Et en 2019, Israël a expulsé le directeur local du groupe, l’accusant d’activité de boycott. Roth, qui était à l’époque le directeur exécutif de HRW, a déclaré qu’Israël rejoignait un « groupe de gouvernements assez laids » qui ont interdit les chercheurs du groupe. Deux ans plus tard, HRW a déclaré que la politique israélienne envers les Palestiniens équivalait à l’apartheid. Israël nie avec véhémence l’étiquette et les comparaisons avec l’Afrique du Sud de l’époque de l’apartheid.
Les groupes de défense des droits et de la liberté d’expression ont salué la décision de Harvard.
« La décision de la Harvard Kennedy School d’offrir à Ken Roth la bourse qu’il a acquise au cours de décennies de travail novateur en faveur des droits de l’homme est une bonne nouvelle », a déclaré Jonathan Friedman, directeur de la liberté d’expression et de l’éducation à PEN America dans un communiqué.
« En lui refusant la bourse, l’université a envoyé un message alarmant selon lequel les défenseurs des droits de l’homme pourraient voir leur carrière universitaire dérailler pour avoir dénoncé des gouvernements puissants », a-t-il poursuivi. « Il est important que les établissements soient en mesure de reconnaître où ils ont commis une erreur qui empiète sur la liberté d’expression et la liberté académique et de la corriger ; Harvard mérite d’être félicité pour cela.
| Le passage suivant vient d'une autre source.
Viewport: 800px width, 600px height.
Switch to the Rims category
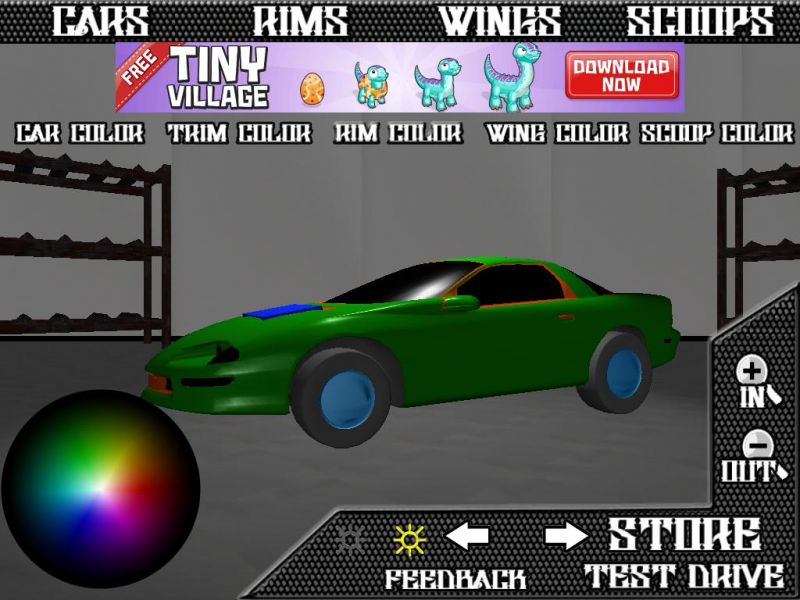point(300,21)
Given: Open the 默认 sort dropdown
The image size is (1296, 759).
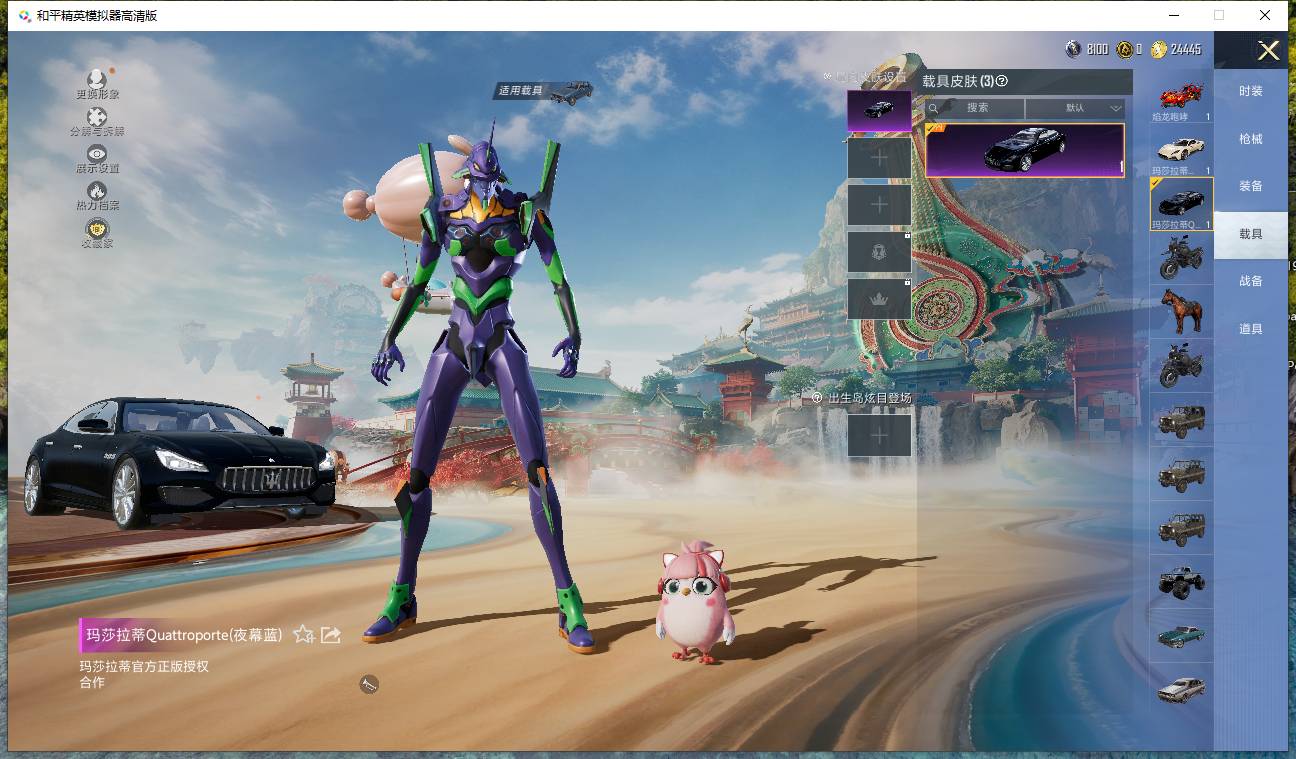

Le Comité de Solidarité Palestine de Harvard s’est également prononcé en faveur de la décision, mais a déclaré que Harvard devait faire plus pour soutenir la liberté académique et renforcer la protection des étudiants et universitaires palestiniens sur le campus.
« La présence de Roth sur le campus de Harvard sera d’une grande valeur pour les étudiants de la Harvard Kennedy School et pour le discours plus large sur les droits de l’homme, mais l’administration de Harvard doit également faire plus pour centrer activement les voix et les perspectives palestiniennes », a déclaré le groupe dans un communiqué. « Comme le montre le cas de Roth, les étudiants et les professeurs de Harvard sont de plus en plus conscients des injustices auxquelles les Palestiniens sont confrontés sur le campus et en dehors, et ne resteront pas les bras croisés si l’université continue de faire taire les critiques légitimes d’Israël. »
Mais un groupe qui avait salué la décision initiale a critiqué la dernière décision.
« NGO Monitor est déçu par le revirement du doyen de la Kennedy School of Government de Harvard concernant la demande de Ken Roth pour une bourse en droits de l’homme », a déclaré le groupe dans un communiqué. « Pendant 30 ans à la tête de Human Rights Watch, Roth a constamment pointé du doigt Israël uniquement pour sa diabolisation et sa délégitimation, ce qui a contribué à la montée de l’antisémitisme et de la discrimination, y compris contre les étudiants juifs sur les campus universitaires.
Le conflit israélo-palestinien est un sujet extrêmement délicat sur les campus universitaires ces jours-ci.
Un mouvement de boycott contre Israël a fait de grandes percées sur de nombreux campus. Les partisans d’Israël, quant à eux, disent que le pays est injustement pointé du doigt et que le mouvement de boycott masque un programme plus profond pour délégitimer et même détruire Israël.